» Task to complete
Answer these questions using the insulinoma case report.
(a) Which hospital department are the authors affiliated with?
(b) What two parameters does the abstract say the diagnosis of insulinoma is based on?
(c) In the second patient, which procedure detected the insulinoma?

HORMONES 2012, 11(4):483-487
DOI: 
Case report
Anatomical localization of insulinomas: still a need to combine a set of diagnostic procedures
Gianluca Tamagno, Donal O’Shea

Department of Endocrinology & Diabetes Mellitus, St Vincent’s University Hospital - University College Dublin, Ireland

Abstract


The diagnosis of insulinoma is based on universally defined clinical and laboratory parameters (Whipple triad and fasting test). Pre-operative tumor localization is the main challenge in the diagnostic management of insulinomas. The pre-operative and/or intra-operative localization of the tumor is required for the optimal surgical approach. We describe two cases of insulinoma characterized by a typical clinical presentation, a positive diagnosis on fasting test, and computerized tomography failure in localizing the tumor. In the first patient, angiography with hepatic venous sampling after calcium stimulation correctly localized pre-operatively the region of the pancreas where the tumor was and, following intra-operative investigations, the lesion was successfully enucleated. In the second patient, angiography with hepatic venous sampling after calcium stimulation failed to identify the region of the insulinoma, which was detected by intra-operative ultrasound and successfully enucleated. Invasive pre-operative procedures for tumor regionalization and/or localization (angiography with hepatic venous sampling after calcium stimulation, endoscopic ultrasound) should be performed in cases where the tumor cannot be localized with enough certainty by non-invasive imaging. However, a careful intra-operative study should be performed in all patients undergoing surgery to complete the information obtained pre-operatively and to exclude the presence of other smaller lesions.

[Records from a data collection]
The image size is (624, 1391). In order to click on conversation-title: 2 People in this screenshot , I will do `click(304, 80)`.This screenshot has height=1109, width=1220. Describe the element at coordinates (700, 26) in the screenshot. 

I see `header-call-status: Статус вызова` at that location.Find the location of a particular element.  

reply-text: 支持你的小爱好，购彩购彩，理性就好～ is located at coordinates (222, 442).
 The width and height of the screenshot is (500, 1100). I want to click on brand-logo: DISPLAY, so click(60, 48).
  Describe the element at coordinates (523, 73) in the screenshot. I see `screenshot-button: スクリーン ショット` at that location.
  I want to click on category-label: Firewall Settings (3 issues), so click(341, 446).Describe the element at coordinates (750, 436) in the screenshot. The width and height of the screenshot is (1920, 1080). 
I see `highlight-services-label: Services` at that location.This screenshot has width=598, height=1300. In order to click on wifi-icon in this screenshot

» Completed exercise
(a) The Department of Endocrinology & Diabetes Mellitus, St Vincent’s University Hospital - University College Dublin, Ireland.
(b) The Whipple triad and the fasting test.
(c) Intra-operative ultrasound.